I am a staunch pro-choicer. I'm politically active and I support a few choice groups with financial donations and letters etc.
I have posted on these pages many times that I believe, sadly, the pro-choice movement has had to change their tune to mimic the shame based anti-choice rhetoric.
I also agree with the other posters that there is a very "anti" climate; alive people, outside of the womb, have been killed. (Even some pro-choice people believe that the movement has gotten too lefty, loud and shrill, and that we don't allow for the middle ground, which may be an oxymoron but we are hanging by our toenails in that middle ground nonetheless. I disagree vehemently that pro choicers have been too loud or pushy. We're not even close when you compare what the anti-choicers have done.)

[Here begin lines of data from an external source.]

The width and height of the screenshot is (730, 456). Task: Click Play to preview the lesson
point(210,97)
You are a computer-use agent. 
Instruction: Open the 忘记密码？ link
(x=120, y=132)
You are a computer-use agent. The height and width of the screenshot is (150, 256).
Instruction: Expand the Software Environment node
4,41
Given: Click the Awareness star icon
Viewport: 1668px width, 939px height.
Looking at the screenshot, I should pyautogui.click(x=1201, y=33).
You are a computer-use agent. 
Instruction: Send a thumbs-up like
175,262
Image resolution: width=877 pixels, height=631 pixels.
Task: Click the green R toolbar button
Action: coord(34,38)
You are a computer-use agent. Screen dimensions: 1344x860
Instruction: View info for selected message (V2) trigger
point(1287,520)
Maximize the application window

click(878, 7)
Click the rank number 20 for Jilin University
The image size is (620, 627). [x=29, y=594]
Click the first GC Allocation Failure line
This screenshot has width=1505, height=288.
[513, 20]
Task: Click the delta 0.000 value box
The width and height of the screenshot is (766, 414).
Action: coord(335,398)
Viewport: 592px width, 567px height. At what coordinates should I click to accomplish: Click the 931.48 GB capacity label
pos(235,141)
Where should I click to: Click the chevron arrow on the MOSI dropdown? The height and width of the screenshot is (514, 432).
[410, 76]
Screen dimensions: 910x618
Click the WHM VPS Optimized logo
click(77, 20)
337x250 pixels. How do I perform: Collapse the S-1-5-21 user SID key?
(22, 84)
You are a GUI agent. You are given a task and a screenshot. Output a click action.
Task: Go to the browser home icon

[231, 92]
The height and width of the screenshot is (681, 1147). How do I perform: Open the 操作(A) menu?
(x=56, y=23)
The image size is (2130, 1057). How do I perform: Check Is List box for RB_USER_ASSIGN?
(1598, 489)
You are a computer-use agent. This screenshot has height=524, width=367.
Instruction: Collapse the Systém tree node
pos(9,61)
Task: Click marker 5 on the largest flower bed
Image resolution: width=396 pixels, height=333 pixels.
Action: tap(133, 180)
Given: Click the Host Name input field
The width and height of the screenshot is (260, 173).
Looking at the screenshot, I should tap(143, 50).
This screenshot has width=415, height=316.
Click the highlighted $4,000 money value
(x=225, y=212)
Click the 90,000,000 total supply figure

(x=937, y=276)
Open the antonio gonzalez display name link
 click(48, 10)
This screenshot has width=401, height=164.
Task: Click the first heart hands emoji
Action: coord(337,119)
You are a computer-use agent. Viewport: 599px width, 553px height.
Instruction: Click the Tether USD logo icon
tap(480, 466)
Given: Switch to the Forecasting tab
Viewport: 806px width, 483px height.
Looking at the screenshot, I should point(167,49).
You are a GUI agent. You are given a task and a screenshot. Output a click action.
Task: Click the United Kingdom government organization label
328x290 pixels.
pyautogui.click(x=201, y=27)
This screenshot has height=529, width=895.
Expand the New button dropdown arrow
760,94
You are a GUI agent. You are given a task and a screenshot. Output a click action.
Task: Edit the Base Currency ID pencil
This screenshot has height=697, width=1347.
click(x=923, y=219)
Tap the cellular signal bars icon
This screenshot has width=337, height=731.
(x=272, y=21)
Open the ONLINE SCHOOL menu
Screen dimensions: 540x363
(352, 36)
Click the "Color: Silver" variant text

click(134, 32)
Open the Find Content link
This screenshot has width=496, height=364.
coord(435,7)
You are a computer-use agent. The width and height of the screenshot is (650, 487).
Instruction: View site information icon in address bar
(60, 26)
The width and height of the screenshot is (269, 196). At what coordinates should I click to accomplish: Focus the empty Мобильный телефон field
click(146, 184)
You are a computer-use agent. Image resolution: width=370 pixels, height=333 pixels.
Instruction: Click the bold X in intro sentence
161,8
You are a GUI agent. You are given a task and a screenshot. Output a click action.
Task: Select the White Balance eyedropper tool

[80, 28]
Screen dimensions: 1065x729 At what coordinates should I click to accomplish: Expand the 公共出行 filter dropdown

With my umpteen posts on Salon for pro-choice, I believe that this is a good and safe forum for me and the other posters to voice our opinions and to at least attempt some discourse.
I will sign the petition.
I will read the Ms. Magazine issue and I will be very interested in the stories of these women who made the choice to abort.
But...I would not wear a T-shirt unless I were at a pro-choice or political rally. I agonized over what bumper sticker to put on my car! I would have loved something nasty about George W. Bush but I held back. I have a gentle, "teaching" bumper sticker instead. (about animals)
I think the T-shirt partially distills the issue down to something that it is not, meaning the context isn't there. People want the narrative or they want the privacy. I applaud its simple message, but that doesn't mean I want to wear it. Just as I would never wave my viewpoint around in mixed company unless the conversation went there and then I have nothing to hide or be ashamed of. I am a person of so many convictions and complexities that that one sentence doesn't capture me and a lot of other bumper sticker-ish slogans wouldn't either.
I think too, the womb is a private place; and what happens there is nobody's business. Still, in all, I will enjoy seeing these T-shirts worn by proud women. I'd stop and shake the hand of someone wearing them, but I wouldn't wear one to the grocery store. And frankly, if as Relyc intimates, we had started being brave earlier and taken back the choice movement from the anti-choicers, this might be a moot point, but we're in the sh*t now.